NBC News explains why her super-oily algae have an advantage in the push to make commercially viable algae-based biofuels:

Other researchers have approached the problem by tweaking the algae genome or selecting the prime environmental conditions for algae growth. Volz’s approach, she said, is different and lower cost. It relies on an herbicide that kills algae cells with low levels of an enzyme crucial to making oil.

“The idea is, if you introduce this chemical, you kill everything with really low oil production,” she explained. “What you are left with is a population of cells with very high oil production.”

We salute anyone who decides to live with tubes of algae under their bed in service of the greater good. (And Volz is so hardcore, she’s also decided to sleep on the same light cycle as her little green charges.) But we also salute Volz for being an all-around awesome geek: She’s field captain of her high school’s Science Olympiad Team and captain of the Science Bowl team. Also, she likes improv and musical theater. She’s going to MIT next year, and, other incoming MIT freshmen, if we were you, we would totally request her as a roommate.

Very interesting to note that one of the most successful and most respected Research Funds in the world awarded their top prize to a project that demonstrates micro algae to biodiesel. If only the rest of our population were as aware of the opportunity, our nation’s economic issues, dependency on foreign petroleum (including Canada), high emissions from gasoline powered cars and even the high emissions and insane mineral requirments from EV’s and hybrids, …, would fade away in about 5-6 years.

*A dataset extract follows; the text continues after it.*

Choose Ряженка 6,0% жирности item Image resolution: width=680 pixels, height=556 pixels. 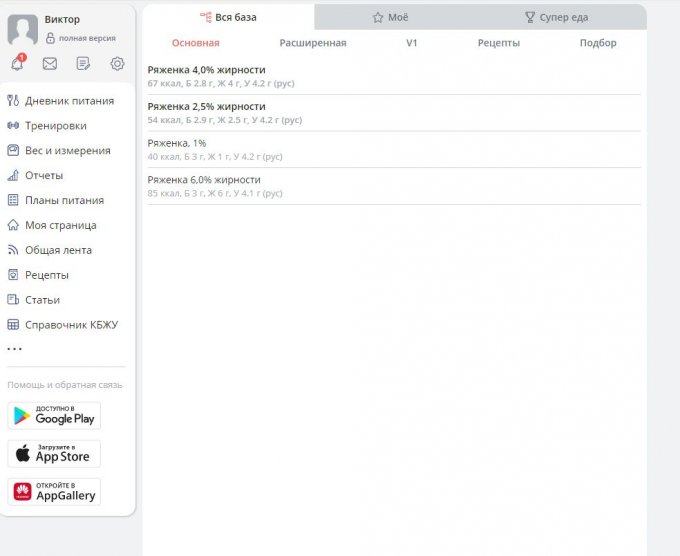point(206,180)
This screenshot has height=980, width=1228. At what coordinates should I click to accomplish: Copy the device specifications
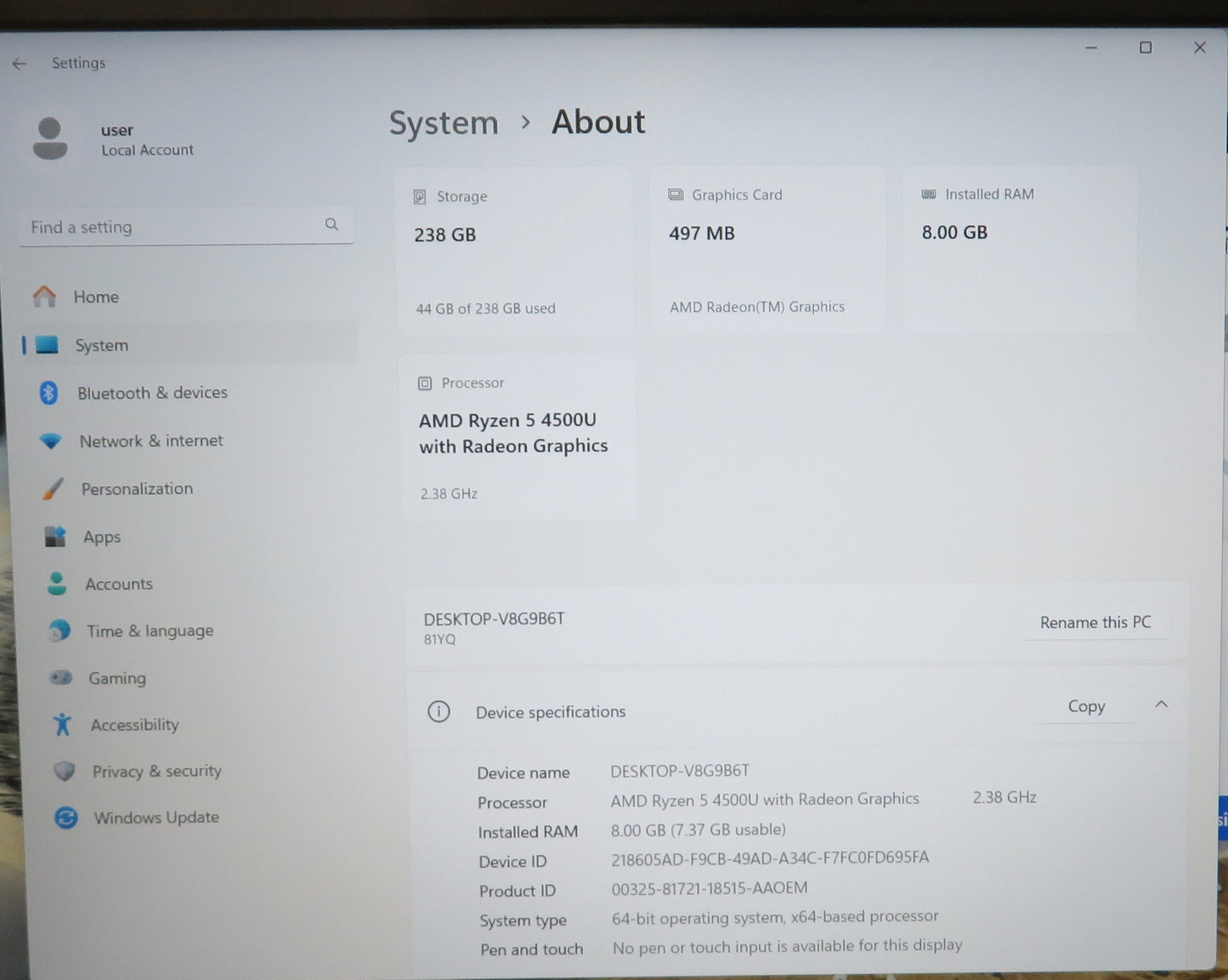1085,705
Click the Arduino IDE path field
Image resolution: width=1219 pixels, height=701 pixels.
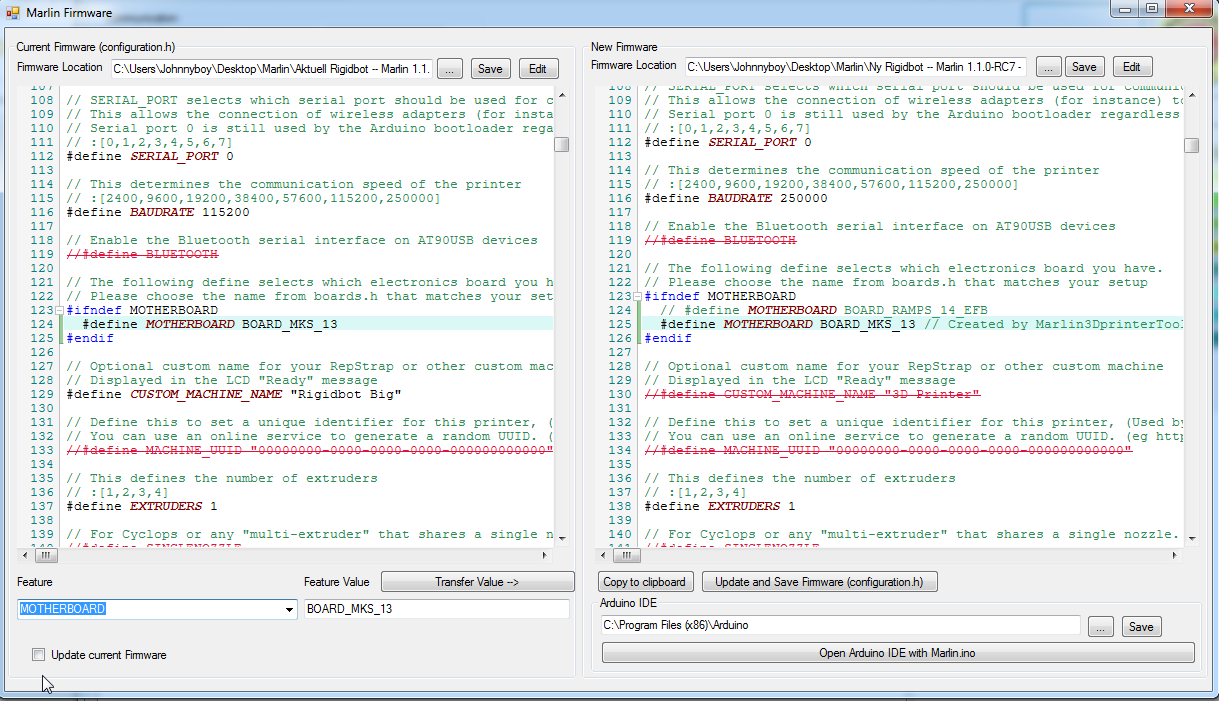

The large scale production of biodiesel sourced from 2nd generation feedstock is the only scalable, economically viable, environmentally friendly and truly sustainable replacement for petroleum we have today. U.S. citizens have wasted over $2T by purchasing hundreds of billions of lower energy density gallons of gasoline and burning that fuel in lower efficiency gasoline engines over just the past 10 years. There is a direct 1-to-1 relationship today between the strength of a nation’s economy and the percentage of that nation’s light fleet that runs on diesel fuel with biodiesel mandates.